## [Texte fourni]
Devant de tels chiffres, on pourrait supposer que le trafic d’armes est réglementé au niveau international, mais le commerce d’armes ne fait toujours pas l’objet d’un traité international. On estime pourtant que la violence armée fait entre 1500 et 2000 victimes tous les jours.
Pour combler ce vide juridique, un groupe de lauréats du prix Nobel de la Paix a lancé en 1997 l’initiative d’un traité sur le commerce des armes regroupant pour la première fois 151 États membres des Nations-Unies. Après plusieurs années de négociations, la conférence internationale qui s’est tenue en juillet 2012 devait aboutir à la clôture des négociations et à l’adoption du traité de réglementation des armes. Bien qu’un compromis semble avoir été atteint, les États-Unis, le premier exportateur d’armes au monde, ont demandé le report de l’adoption du traité cédant ainsi (à l’approche des élections présidentielles) à la pression du très puissant lobby de la NRA. Or le résultat de ces élections pourrait bien torpiller le traité. En effet, si Mitt Romney devient président des États-Unis, il y a fort à parier que le parti conservateur républicain soutiendra la NRA et enterrera le traité.

## [Extrait des données]
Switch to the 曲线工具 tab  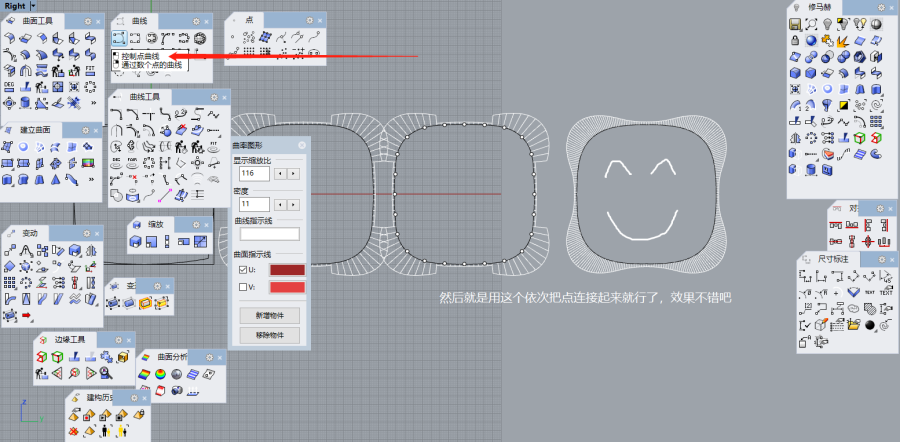145,97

## [Consigne]
Recopiez intégralement le texte fourni, sans en modifier un seul mot. Les données n'ont aucun lien avec le texte fourni.

## [Réponse proposée]
Devant de tels chiffres, on pourrait supposer que le trafic d’armes est réglementé au niveau international, mais le commerce d’armes ne fait toujours pas l’objet d’un traité international. On estime pourtant que la violence armée fait entre 1500 et 2000 victimes tous les jours.
Pour combler ce vide juridique, un groupe de lauréats du prix Nobel de la Paix a lancé en 1997 l’initiative d’un traité sur le commerce des armes regroupant pour la première fois 151 États membres des Nations-Unies. Après plusieurs années de négociations, la conférence internationale qui s’est tenue en juillet 2012 devait aboutir à la clôture des négociations et à l’adoption du traité de réglementation des armes. Bien qu’un compromis semble avoir été atteint, les États-Unis, le premier exportateur d’armes au monde, ont demandé le report de l’adoption du traité cédant ainsi (à l’approche des élections présidentielles) à la pression du très puissant lobby de la NRA. Or le résultat de ces élections pourrait bien torpiller le traité. En effet, si Mitt Romney devient président des États-Unis, il y a fort à parier que le parti conservateur républicain soutiendra la NRA et enterrera le traité.